Spanish Paralympic swimmer

Vicente Javier "Xavi" Torres Ramis (born 14 June 1974 in Palma de Mallorca, Balearic Islands) is an S5 swimmer from Spain.

== Personal ==
Torres was born on 14 June 1974 in Palma de Mallorca, Balearic Islands. In May 2012, he was a presenter at the International Film Festival Maremostra Ocea. In November 2013, he participated in a program run by the Programa ADOP Empleo to train Paralympic athletes in developing business communication and entrepreneurship skills.

== Swimming ==
Torres is an S5/SM4 swimmer from Spain. He has held four world records in his classification.

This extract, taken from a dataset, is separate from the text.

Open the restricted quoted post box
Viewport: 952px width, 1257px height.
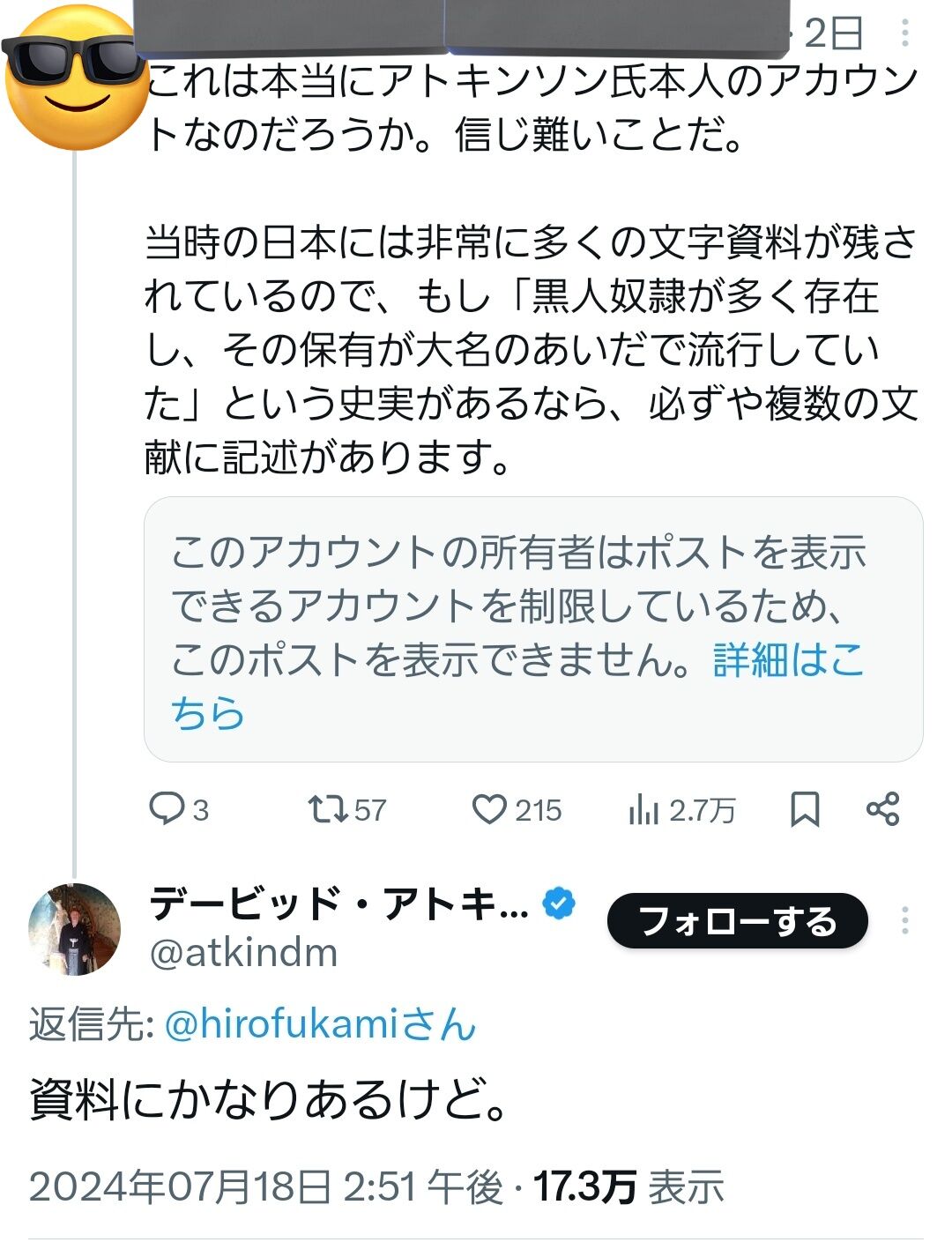(533, 629)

In 2010, Torres competed at the Tenerife International Open. Before the 2010 IPC Swimming World Championship in the Netherlands, he went to a swimming camp with the national team that was part of the Paralympic High Performance Program (HARP Program). Eindhoven, Netherlands hosted the 2010 World Swimming Championships at which he competed. He qualified for the 50 meter breaststroke finals after posting the eighth best qualifying time. He finished seventh overall. In the 50 meter butterfly, he finished tenth after failing to qualify for the finals. He was one of four Spanish swimmers at the World Championships that were affiliated with CTEIB, an institute created by the Government of the Balearic Islands intended to provide an education to elite high-performance sportspeople. He set a minimum Spanish qualifying time for the London Paralympic Games at the Son Hugo Municipal Swimming Pool in February 2012. In May 2012, he trained in Palma de Mallorca, in the Balearic Islands.

=== Paralympics ===
Torres competed at the 1992 Sumner Paralympics 1996 Summer Paralympics, 2000 Summer Paralympics, 2004 Summer Paralympics, 2008 Summer Paralympics and 2012 Summer Paralympics. In 1992 he won 2 goles, 2 silver and 1 bronze. In 1996, he won a gold medal in the 150-meter individual medley, a silver in the 4 × 50-meter 20-point freestyle relay, and a bronze in the 4 × 50-meter 20-point medley relay. In 2000, he finished first in the 150-meter individual medley, the 4 × 50-meter 20-point freestyle relay, and the 4 × 50-meter 20-point medley relay, and also won a bronze in the 50-meter breaststroke. In 2004, he earned a silver in the 150-meter individual medley and a bronze in the 4 × 50-meter 20-point medley relay. In 2008, he won a silver medal in the 150-meter individual medley.